New Criticals


Critical Links: March 27th, 2015

"New York’s network infrastructure is a lot like the city itself: messy, sprawling, and at times near-incomprehensible. However, the city’s tendency toward flux is a strange blessing for the infrastructure sightseer: markings and remnants of the network are almost everywhere, once you know how to look for them."

Ingrid Burrington in Seeing Networks

"Chemists report today that a pair of simple compounds, which would have been abundant on early Earth, can give rise to a network of simple reactions that produce the three major classes of biomolecules—nucleic acids, amino acids, and lipids—needed for the earliest form of life to get its start. Although the new work does not prove that this is how life started, it may eventually help explain one of the deepest mysteries in modern science."

Robert F. Service in Researchers May Have Solved Origin-of-life Conundrum

"In fact, the idea of faking your own location through attaching your GPS anklet to a Roomba, for example, and letting it wander around the house all day is perversely brilliant, like something from a 21st-century Alfred Hitchcock film. Of course, it wouldn't take very long to deduce from the algorithmically perfect straight lines and zig-zag edge geometry of your Roomba's movements that it is not, in fact, a real person walking around in there—or perhaps it would just look like you've taken up some bizarre new form of home exercise."
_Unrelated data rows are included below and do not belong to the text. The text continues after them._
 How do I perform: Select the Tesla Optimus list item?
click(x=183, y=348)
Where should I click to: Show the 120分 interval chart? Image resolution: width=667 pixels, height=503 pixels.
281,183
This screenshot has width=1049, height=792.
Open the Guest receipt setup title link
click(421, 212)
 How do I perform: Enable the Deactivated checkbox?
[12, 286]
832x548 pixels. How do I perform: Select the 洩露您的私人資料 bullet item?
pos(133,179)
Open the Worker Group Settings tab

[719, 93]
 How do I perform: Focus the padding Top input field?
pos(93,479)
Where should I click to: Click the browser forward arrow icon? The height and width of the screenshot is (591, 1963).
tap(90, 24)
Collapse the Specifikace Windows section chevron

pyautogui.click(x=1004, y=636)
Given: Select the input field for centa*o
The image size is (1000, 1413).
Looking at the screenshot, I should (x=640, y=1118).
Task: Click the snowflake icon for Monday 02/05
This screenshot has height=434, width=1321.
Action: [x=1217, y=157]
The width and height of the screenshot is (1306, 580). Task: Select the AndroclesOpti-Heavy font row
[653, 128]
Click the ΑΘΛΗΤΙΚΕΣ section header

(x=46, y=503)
Geoff Manaugh in Ghosts of Home Geography

"Most contemporary American critics of technology—from Jaron Lanier to Andrew Keen to Sherry Turkle—fall into the cultural-romantic or conservative camps. They bemoan the arrogant thrust of technological thinking as it clashes with human traditions and fret over what an ethos of permanent disruption means for the configuration of the liberal self or the survival of its landmark institutions, from universities to newspapers."

Evgeny Morozov in The Taming of Tech Criticism

“Museums are grounded in the tradition of public service. They are organized as public trusts, holding their collections and information as a benefit for those they were established to serve…Museums and those responsible for them must do more than avoid legal liability, they must take affirmative steps to maintain their integrity so as to warrant public confidence. They must act not only legally but also ethically.”

In An Open Letter to Museums from Members of the Scientific Community

"Because appropriation brings things together it must grapple with a fundamental question. Whatever is brought together must form a relation. These various things must sit side-by-side with each other. Hence one might speak of any grouping of objects in terms of their “parallel” nature, that is to say, in terms of the way in which they maintain their multiple identities in parallel."